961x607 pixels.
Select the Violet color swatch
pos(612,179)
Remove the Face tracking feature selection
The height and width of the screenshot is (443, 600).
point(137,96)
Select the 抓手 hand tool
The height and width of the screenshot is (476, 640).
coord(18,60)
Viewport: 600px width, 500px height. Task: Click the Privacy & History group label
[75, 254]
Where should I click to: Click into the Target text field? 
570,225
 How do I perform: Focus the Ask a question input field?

◆ **Task details**
Everything above must be retyped. Keep each record exactly the same.

◆ **Answer to the exercise**
961x607 pixels.
Select the Violet color swatch
pos(612,179)
Remove the Face tracking feature selection
The height and width of the screenshot is (443, 600).
point(137,96)
Select the 抓手 hand tool
The height and width of the screenshot is (476, 640).
coord(18,60)
Viewport: 600px width, 500px height. Task: Click the Privacy & History group label
[75, 254]
Where should I click to: Click into the Target text field? 
570,225
 How do I perform: Focus the Ask a question input field?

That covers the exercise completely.